Empresa PGA alertou a prefeitura de Ponta Grossa sobre o esgotamento da célula do Aterro Sanitário Controlado de Botuquara

A situação de encerramento da 2ª. célula para o recebimento de lixo do Aterro Sanitário Controlado do Botuquara foi informada para a Prefeitura de Ponta Grossa no final do ano de 2008, conforme ofício protocolado pela empresa PGA – Ponta Grossa Ambiental S/A sob n° 3290200/2008 em 24/11/2008. A concessionária PGA, novamente, em 08/09/2009, protocolou um segundo ofício informando o esgotamento da célula do Aterro Sanitário Controlado de Botuquara (protocolo n° 2510150/2009). Desde o final do ano de 2008 a Prefeitura de Ponta Grossa sabia do problema.

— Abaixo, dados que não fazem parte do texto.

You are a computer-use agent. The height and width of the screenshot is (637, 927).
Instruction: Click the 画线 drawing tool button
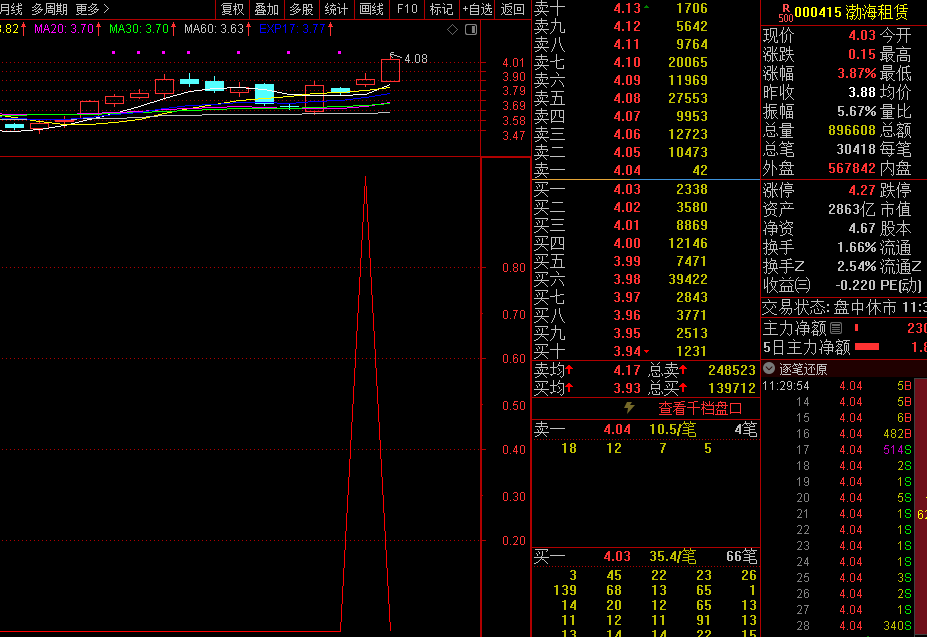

E hoje o contribuinte poderá viver dias de caos no lixo e ainda terá que pagar mais caro pelo destino final dos resíduos da cidade. Um laudo foi providenciado pela empresa PGA para confirmar a data de encerramento da atual célula no Aterro Sanitário Controlado do Botuquara. O prazo de encerramento, entre 11 e 24 de dezembro, foi obtido por laudo elaborado por topógrafo contratado pela empresa PGA. A falta de célula no Aterro de Botuquara atinge também o lixo do município paranaense de Carambeí, o qual hoje destina os seus resíduos sólidos urbanos no empreendimento de Ponta Grossa. A construção da terceira célula do Aterro Sanitário Controlado do Botuquara foi embargada pela Justiça do Paraná. Isso impede uma solução a curto espaço de tempo. E o Instituto Ambiental do Paraná (IAP) deverá analisar o pedido de concessão de  licença ambiental para a terceira célula do Aterro do Botuquara, quando por lá tramitar o processo administrativo. A prefeitura de Ponta Grossa, principal interessada, ainda não teria encaminhado documento sobre a construção da terceira célula do Aterro Sanitário Controlado do Botuquara junto ao IAP. Ocorreu mais uma vez falta de planejamento?